Son fils Dany se souvient : « Nous avons toujours vécu dans les livres. C’était déjà une passion. Il n’y avait pas de télévision à l’époque et les livres nous apportaient l’évasion et l’émotion ». Peu à peu le commerce s’est étoffé, « Nous habitions au dessus du magasin. Celui-ci a mangé la cuisine d’abord, puis le premier étage. Nous avons dû déménager pour lui faire de la place ». Roger Lanoë achète alors le bâtiment d’à -côté : le District, qui fut le siège du Tribunal Révolutionnaire de Châteaubriant puis devint bibliothèque et salle de réunion pour la paroisse
Le jeune Dany Lanoë , lui, après son baccalauréat scientifique, est devenu employé de banque à Paris puis à Châteaubriant. En 1973, il a 27 ans, il reprend la librairie de son père et transforme « le District » « J’aurais bien voulu le garder mais il était frappé d’alignement car il dépassait d’un mètre sur la rue. En fait il était mal commode, ses murs très épais laissaient peu de place à l’intérieur ». Un bâtiment moderne est construit. « Un de mes bonheurs : pouvoir disposer d’une douche ! ».
4 h du matin : la presse
Le premier travail de Dany et de son épouse Jacqueline : la presse. Un énorme travail. « Dès 4 h du matin nous nous rendions à la gare de Châteaubriant où la presse arrivait dans de grands sacs. Il fallait les porter jusqu’à la voiture puis jusqu’au magasin où j’avais aménagé une salle de tri ». Dany avait conçu un système de casiers qui l’aidaient dans sa répartition. Lorsque celle-ci était finie il lui fallait porter les journaux dans 17 points de vente à Châteaubriant, St Aubin des Châteaux, Sion-les-Mines, Ruffigné, etc. qu’on ne s’étonne pas des problèmes de dos apparus plus tard ! « Tous les jours aussi, il fallait faire la facturation ». Dany avait également aménagé une salle pour stocker les invendus. « Ceux-là on les renvoyait une fois par mois. Mais le tri et l’expédition nous prenaient 6 jours par mois ». C’était un travail éreintant. « Nos enfants, nous ne les avons pas vus grandir. Ils ont été très agréables et nous remplaçaient quand c’était nécessaire. Un de nos petits-fils, plus tard, s’est mis tout seul à accueillir les clients, dès avant 6 ans ! ».
Lundi de Pentecôte
En dehors de la distribution de la presse (qui occupait Dany toute la matinée), Jacqueline tenait le magasin : journaux, livres, un peu de papeterie pour dépanner les clients. C’était du sept jours sur sept, y compris le dimanche matin.
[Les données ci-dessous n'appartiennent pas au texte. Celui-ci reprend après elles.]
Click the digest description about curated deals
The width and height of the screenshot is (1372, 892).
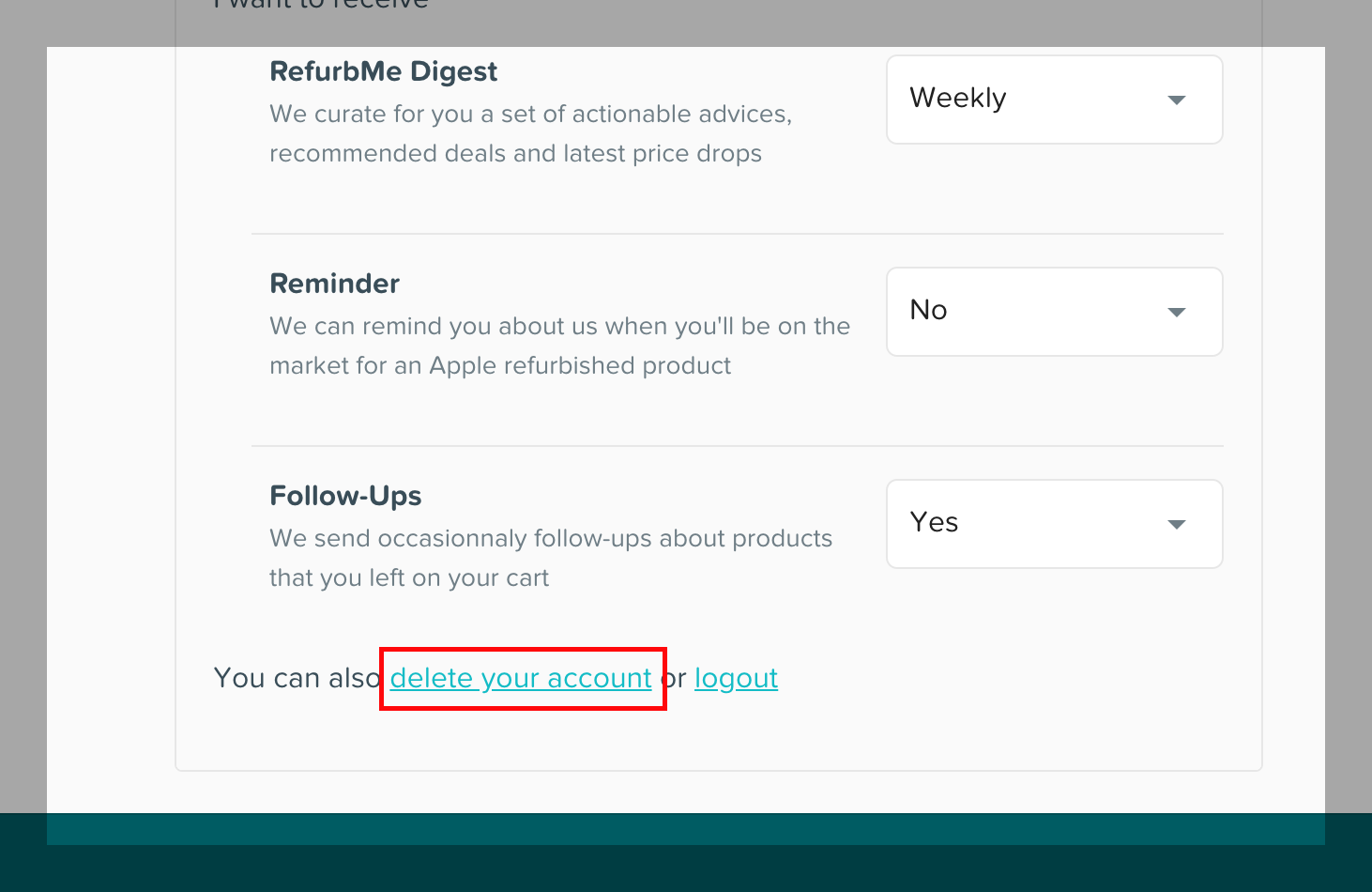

Il y a 20 ans cependant, après avoir distribué la presse dans les dépôts habituels, le magasin est resté fermé. Un Lundi de Pentecôte. Dany et Jacqueline fêtaient leurs 20 ans de mariage. Mais un bourgeois de la ville, dont nous tairons le nom, cherchait ce matin-là un journal turfiste. Il aurait pu l’acheter rue Aristide Briand, chez la « Petite mère Chapron ». Mais non, il le voulait chez Lanoë et s’est scandalisé de trouver le magasin exceptionnellement fermé. Il a alors prévenu le service de messagerie à Paris. « Nous avons eu les inspecteurs sur le dos pendant un bon bout de temps. Finalement nous avons décidé d’abandonner la distribution de presse et de nous consacrer à la librairie ». C’était la période où les Messageries cherchaient à réduire le nombre de leurs dépositaires. De 2823 en 1987 on est arrivé à 314 en 2000 !
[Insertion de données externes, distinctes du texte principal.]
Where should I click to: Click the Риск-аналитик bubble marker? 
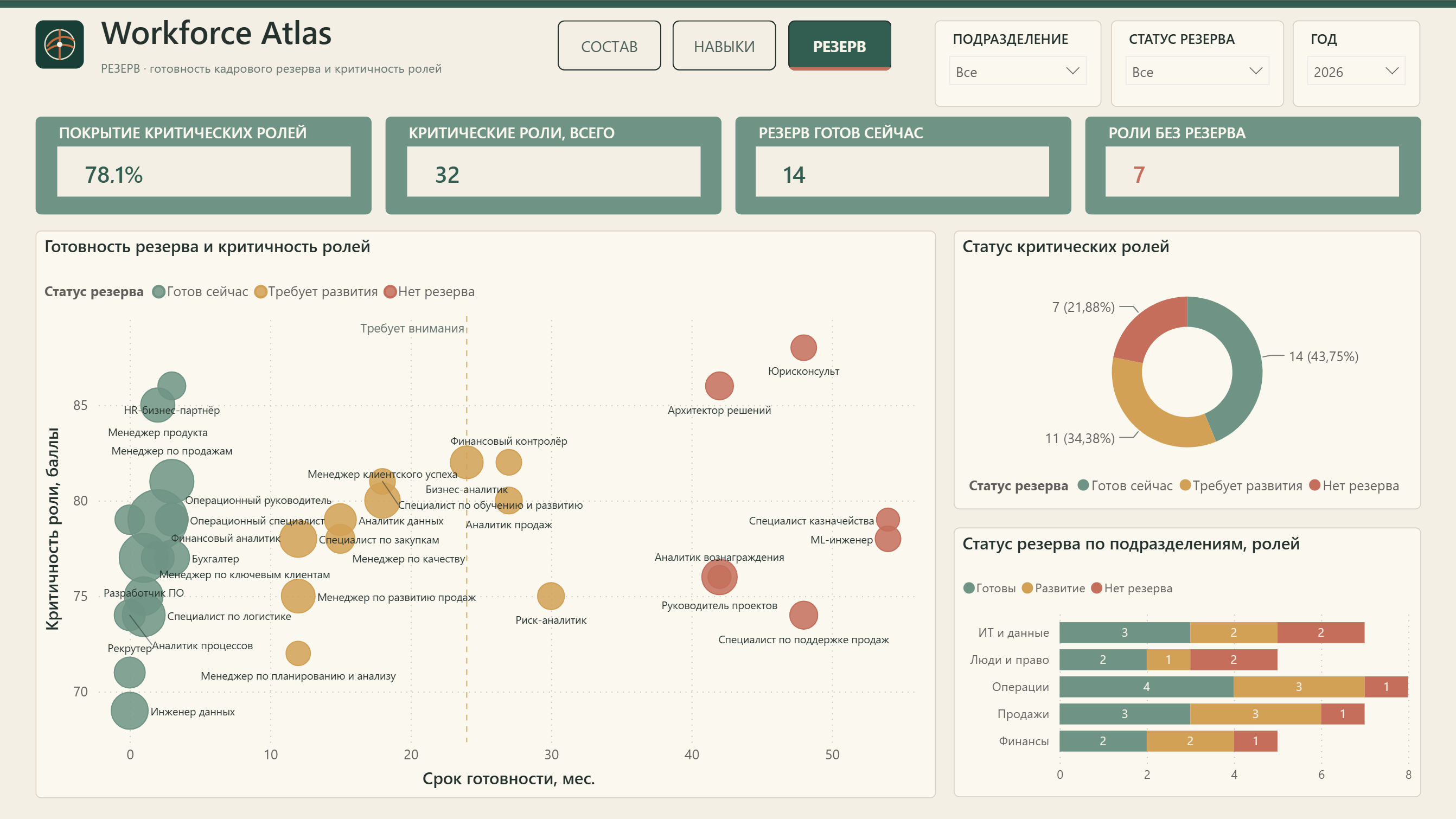pyautogui.click(x=551, y=596)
A Châteaubriant c’est une autre personne qui a repris la tâche de dépositaire et en a profité pour ouvrir un magasin, obligeant même les Lanoë à abandonner l’enseigne « Maison de la Presse ». « A cette époque, en raison de la concurrence, nous avons failli mettre la clef sous la porte. d’autant plus que ce dépositaire refusait de nous mettre le nombre d’exemplaires correspondant aux demandes de nos clients. Il espérait les attirer ainsi vers son magasin ». Mais c’est ce concurrent qui, finalement, a cessé son commerce.
Passion
La librairie est alors repartie d’un bon pied. C’était l’époque où la bibliothèque municipale, dirigée par Noë lle ménard, lui confiait tout le marché d’achat des livres. C’était l’époque aussi où la librairie Lanoë faisait le service des livres scolaires. « Marché difficile parce qu’il fallait s’adapter aux demandes des enseignants. Pour ces livres l’éditeur consentait une ristourne, en fonction de la quantité vendue. Les petits libraires étaient désavantagés par rapport aux grossistes comme la librairie Coiffard à Nantes ». Et toujours beaucoup de livres à déplacer. c’est lourd le papier.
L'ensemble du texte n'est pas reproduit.